The exhibition Victor Brauner. Between the oneiric and the occult, aiming to highlight the "original character and local sources" in the work of the Surrealist artist, is scheduled to open at the National Art Museum of Romanian (MNAR) on December 1.
The exhibition, which also looks at Brauner's contribution to the Surrealist movement, is open until April 30 at MNAR's National Gallery.
The show will feature paintings and drawings from the collections of MNAR, Musee National d'Art Moderne - Centre Pompidou, Musee d'Art Moderne et Contemporain de Saint-Etienne Metropole, Musee d'Art Moderne et Contemporain de Strasbourg, Visual Art Museum in Galaţi, and Ţara Crişurilor Museum in Oradea.
Works from private collections are also included, namely from those of Octavian Brândeu, Gheorghe Burtea, Beatrix and Christian Derveloy, Damian Florea, Adrian Năstase, Andrei Năstase, Mihnea Năstase, Cristinel Popa, Jean-Michel Runacher, and Anca Vlad.
The exhibition will also include various books, newspapers, and avant-garde magazines illustrated by the artist from the collections of the National Library of Romania, Bucharest Metropolitan Library, the Central University Library, Lucian Blaga Library in Cluj-Napoca, in addition to documents from Romania's National Archives, photos and documentary films from the inter-war period from the Dimitrie Gusti National Village Museum.
The section Les illuminations successives from Fabrice Maze's 2004 film Victor Brauner - Le grand illuminateur totemique is included in the show.
Victor Brauner was born in 1903 in Piatra Neamţ, in today's northeastern Romania, where his family lived in 1913. After periods in Vienna and Brăila, his family settled in Bucharest in 1918, where Brauner attended the courses of the Fine Arts School from 1919 to 1921.

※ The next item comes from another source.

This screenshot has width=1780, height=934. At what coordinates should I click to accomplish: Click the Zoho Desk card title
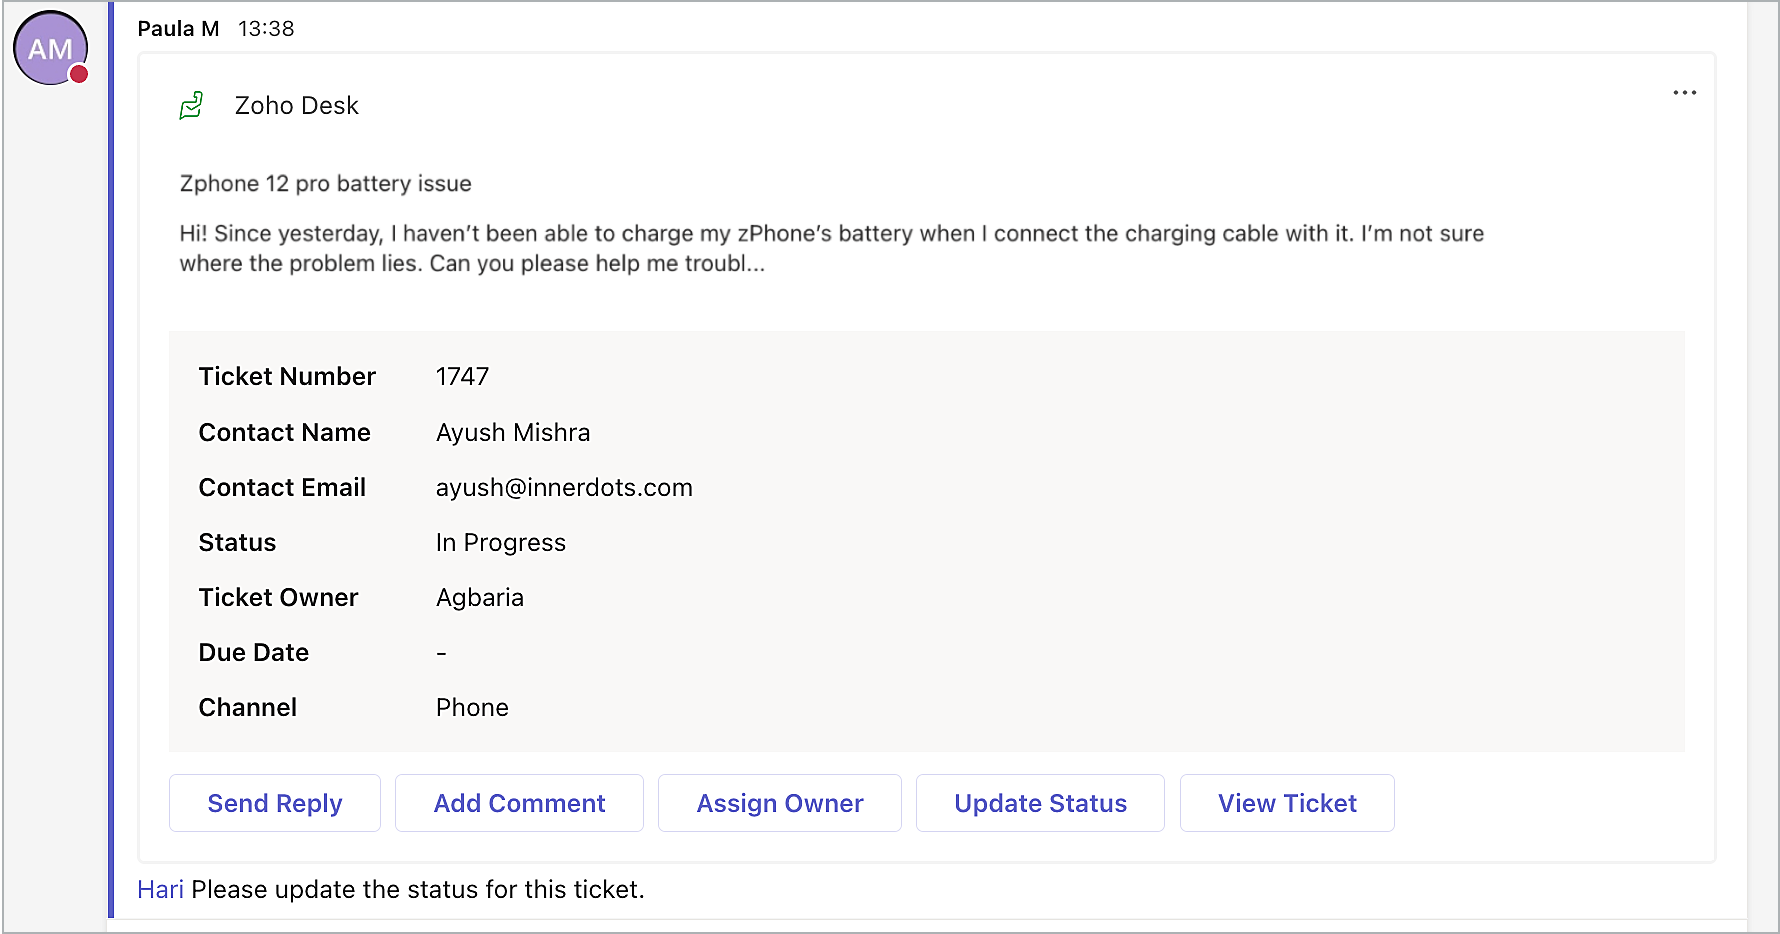pyautogui.click(x=296, y=106)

In 1923, he started collaborating with notable local avant-garde magazines (Contimporanul, Punct, Integral, Unu, Urmuz) and took part in exhibitions alongside Marcel Iancu, M.H. Maxy, Hans Mattis-Teutsch, Miliţa Petraşcu, and more. Together with Ilarie Voronca, he established the Dada- and Futurist-inspired magazine 74 HP.

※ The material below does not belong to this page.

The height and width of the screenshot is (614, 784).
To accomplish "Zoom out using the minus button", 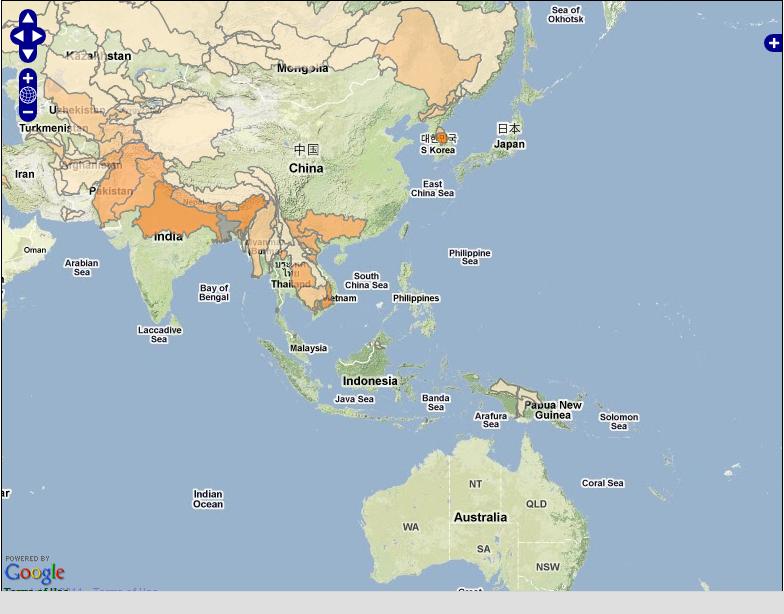I will (x=28, y=113).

In 1932, he joined the Surrealist movement led by Andre Breton and participated in several of the group's exhibitions. In 1938, he moved to Paris, without returning to Romania until his death in 1966.
MNAR has eight paintings and two drawings by Brauner in its collection.
This is the second exhibition on the work of Brauner that opens this year in the country, following the one in Timișoara earlier this year. Victor Brauner: Inventions and Magic was open between February 17 and May 28 at the Timișoara National Museum of Art as part of the city's European Capital of Culture program.